Listing
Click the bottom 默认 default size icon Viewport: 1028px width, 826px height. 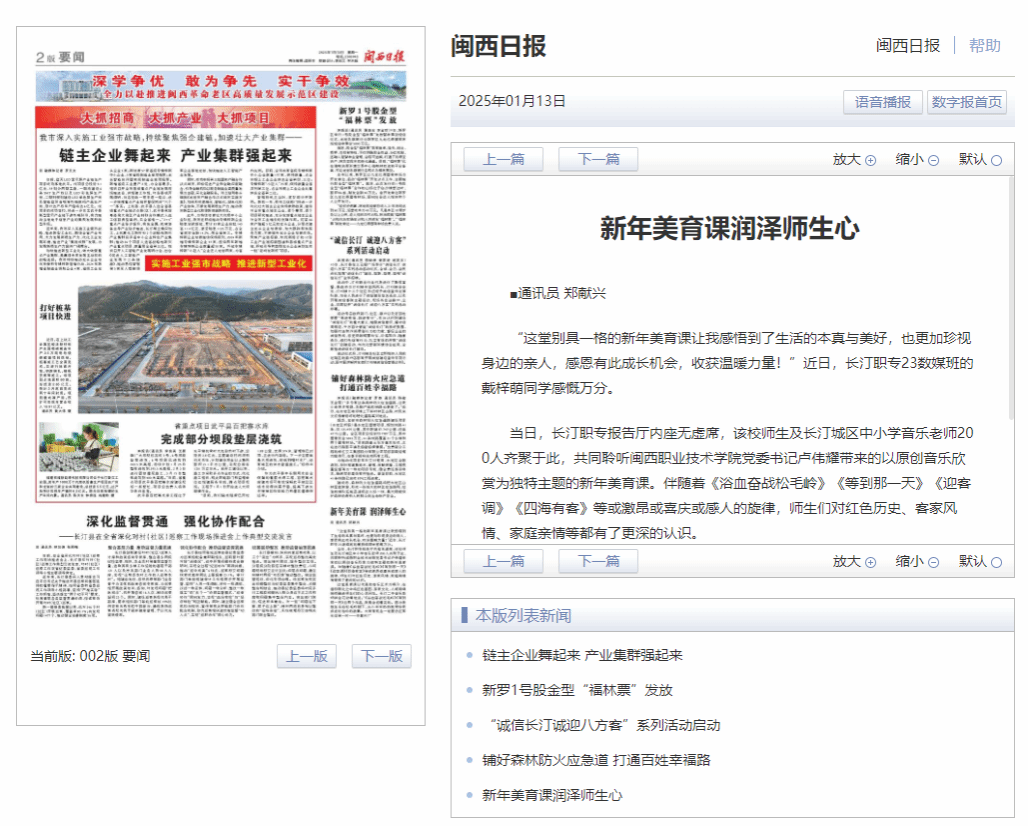tap(996, 562)
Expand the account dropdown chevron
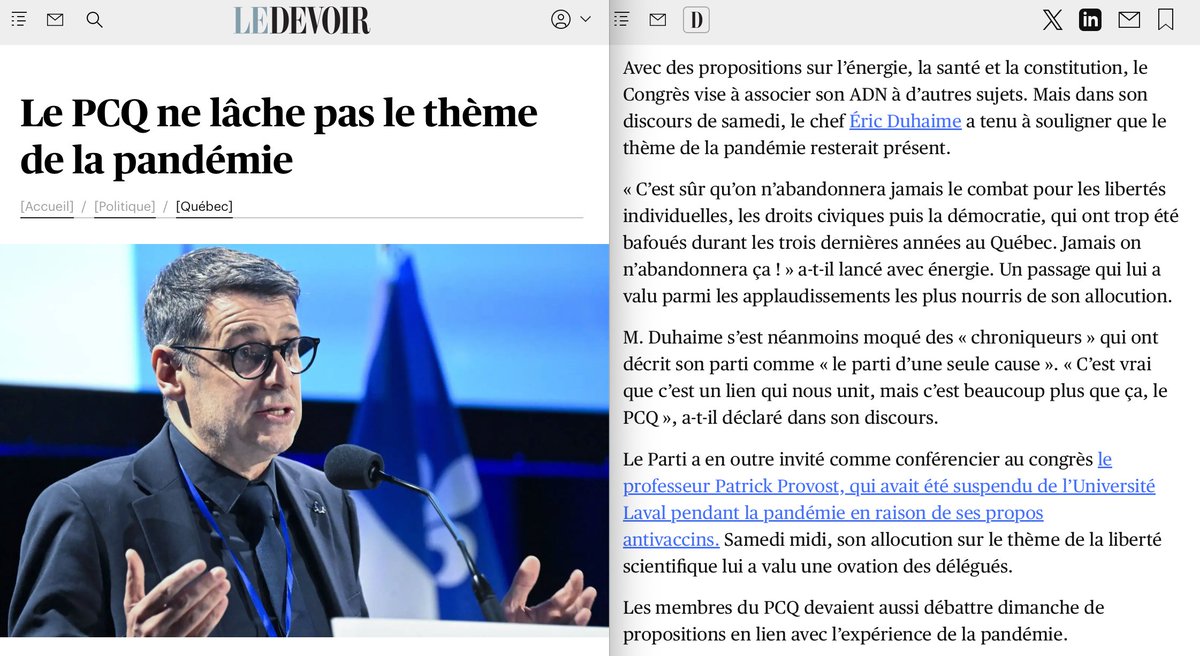This screenshot has height=656, width=1200. [x=585, y=19]
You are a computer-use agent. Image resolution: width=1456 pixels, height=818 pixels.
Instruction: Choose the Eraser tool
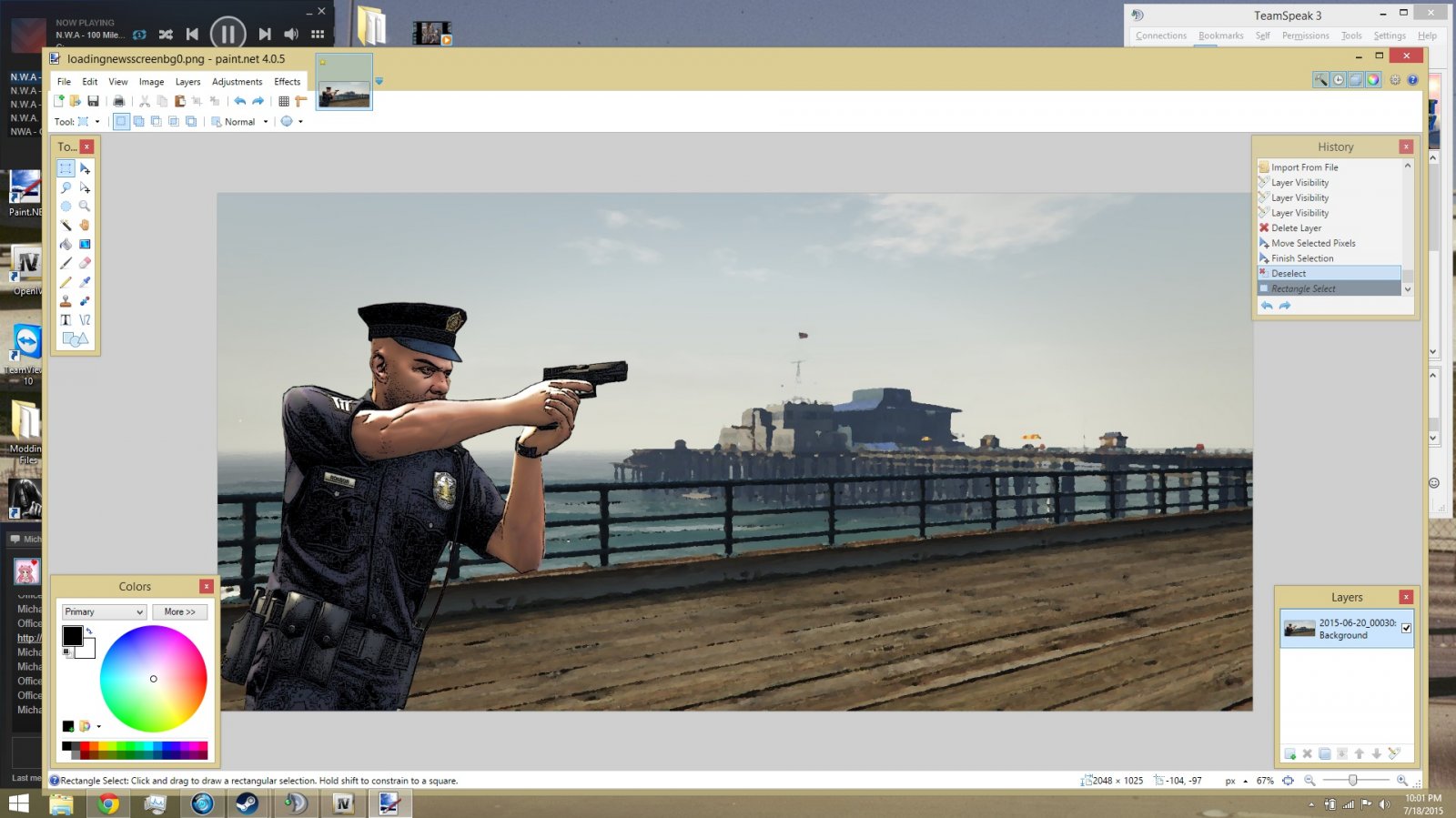click(x=85, y=263)
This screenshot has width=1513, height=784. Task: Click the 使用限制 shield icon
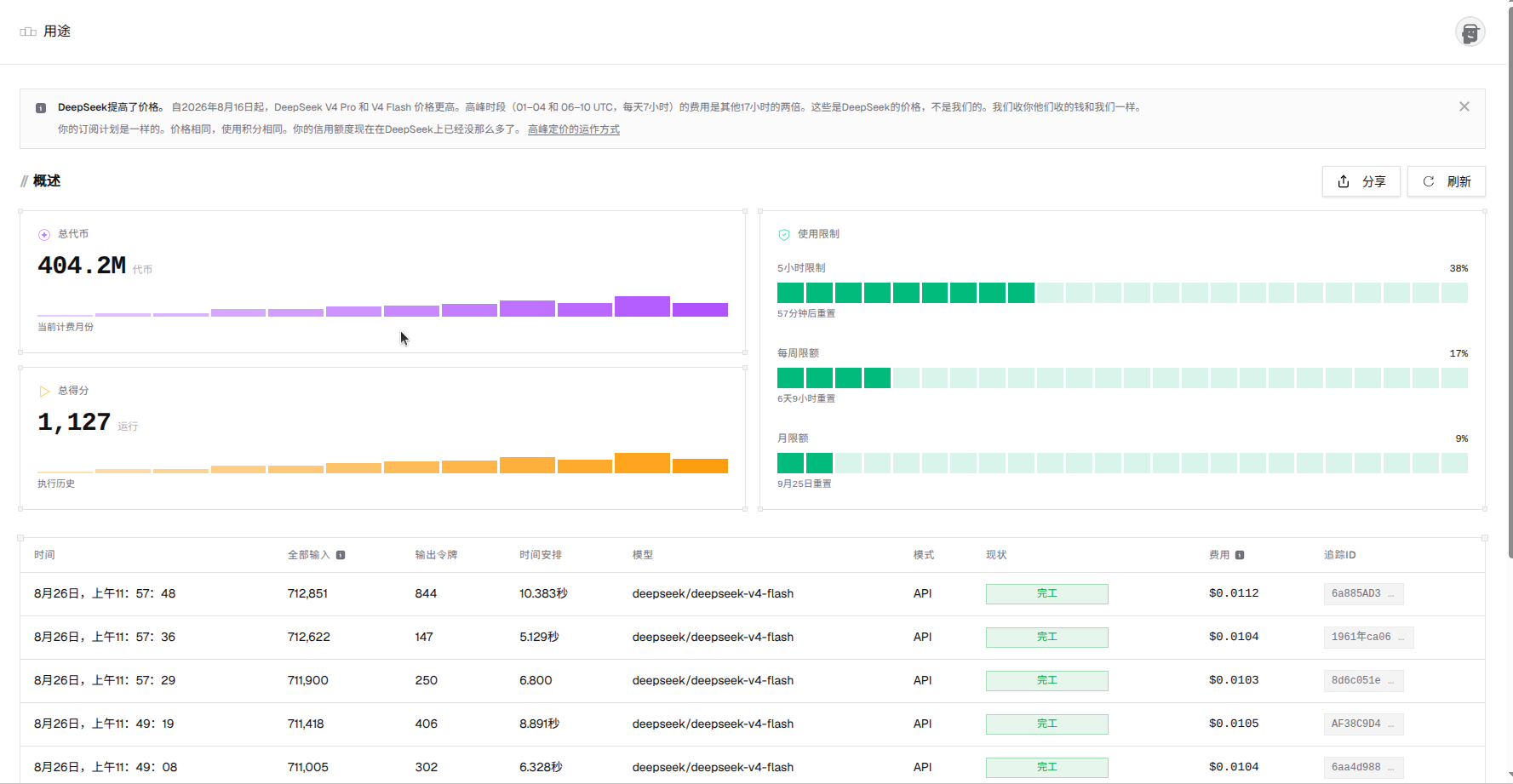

To be done
Write out the part of the rows that opens with the line containing "Expand the account dropdown chevron" and runs through the end of the rows, omitting the pictures.

Finished task
Expand the account dropdown chevron
This screenshot has height=656, width=1200. [x=585, y=19]
You are a computer-use agent. Image resolution: width=1456 pixels, height=818 pixels.
Instruction: Choose the Eraser tool
click(x=85, y=263)
This screenshot has width=1513, height=784. Task: Click the 使用限制 shield icon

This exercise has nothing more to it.